Paul Verlaine (1844-1896)
Recueil : Amour (1888) -- Lucien Létinois

Puisque encore déjà la sottise tempête



Puisque encore déjà la sottise tempête,
Explique alors la chose, ô malheureux poète.
 
Je connus cet enfant, mon amère douceur,
Dans un pieux collège où j’étais professeur.

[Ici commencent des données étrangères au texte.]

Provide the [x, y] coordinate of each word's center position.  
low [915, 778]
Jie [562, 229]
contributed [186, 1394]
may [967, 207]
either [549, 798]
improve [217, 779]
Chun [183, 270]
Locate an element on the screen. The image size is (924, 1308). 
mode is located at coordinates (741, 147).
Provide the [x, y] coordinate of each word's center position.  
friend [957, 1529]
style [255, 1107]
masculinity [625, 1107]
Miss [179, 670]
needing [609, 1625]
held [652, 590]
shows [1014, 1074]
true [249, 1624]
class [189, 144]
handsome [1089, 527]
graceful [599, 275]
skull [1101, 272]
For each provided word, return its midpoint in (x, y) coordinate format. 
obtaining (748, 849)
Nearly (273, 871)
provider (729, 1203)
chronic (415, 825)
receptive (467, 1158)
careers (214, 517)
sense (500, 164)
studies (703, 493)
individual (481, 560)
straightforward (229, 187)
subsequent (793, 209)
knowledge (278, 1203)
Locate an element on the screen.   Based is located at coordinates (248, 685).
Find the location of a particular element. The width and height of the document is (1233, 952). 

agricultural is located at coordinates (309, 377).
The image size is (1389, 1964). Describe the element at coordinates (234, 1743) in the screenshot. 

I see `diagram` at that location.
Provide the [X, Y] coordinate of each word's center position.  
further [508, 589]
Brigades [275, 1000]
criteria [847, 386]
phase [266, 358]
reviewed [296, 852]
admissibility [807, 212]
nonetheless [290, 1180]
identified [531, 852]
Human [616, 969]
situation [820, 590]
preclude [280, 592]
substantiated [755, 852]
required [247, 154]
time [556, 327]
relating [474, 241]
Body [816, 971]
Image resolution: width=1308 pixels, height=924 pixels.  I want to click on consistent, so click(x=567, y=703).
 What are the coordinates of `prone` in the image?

Ses dix-sept ans mutins et maigres, sa réelle
Intelligence, et la pureté vraiment belle
Que disaient et ses yeux et son geste et sa voix,
Captivèrent mon cœur et dictèrent mon choix
De lui pour fils, puisque, mon vrai fils, mes entrailles,
On me le cache en manière de représailles
Pour je ne sais quels torts charnels et surtout pour
Un fier départ à la recherche de l’amour
Loin d’une vie aux platitudes résignée !
Oui, surtout et plutôt pour ma fuite indignée
En compagnie illustre et fraternelle vers
Tous les points du physique et moral univers,
— Il paraît que des gens dirent jusqu’à Sodome, —
Où mourussent les cris de Madame Prudhomme !
 
Je lui fis part de mon dessein. Il accepta.
 
Il avait des parents qu’il aimait, qu’il quitta
D’esprit pour être mien, tout en restant son maître
Et maître de son cœur, de son âme peut-être,
Mais de son esprit, plus.
                                            Ce fut bien, ce fut beau
Et c’eût été trop bon, n’eût été le tombeau.
Jugez.
            En même temps que toutes mes idées,
(Les bonnes !) entraient dans son esprit, précédées
De l’Amitié jonchant leur passage de fleurs,
De lui, simple et blanc comme un lys calme aux couleurs
D’innocence candide et d’espérance verte,
L’Exemple descendait sur mon âme entr’ouverte
Et sur mon cœur qu’il pénétrait, plein de pitié,
Par un chemin semé des fleurs de l’Amitié :
Exemple des vertus joyeuses, la franchise,
La chasteté, la foi naïve dans l’Église,
Exemple des vertus austères, vivre en Dieu,
Le chérir en tout temps et le craindre en tout lieu,
Sourire, que l’instant soit léger ou sévère,
Pardonner, qui n’est pas une petite affaire !
 
Cela dura six ans, puis l’ange s’envola,
Dès lors je vais hagard et comme ivre. Voilà.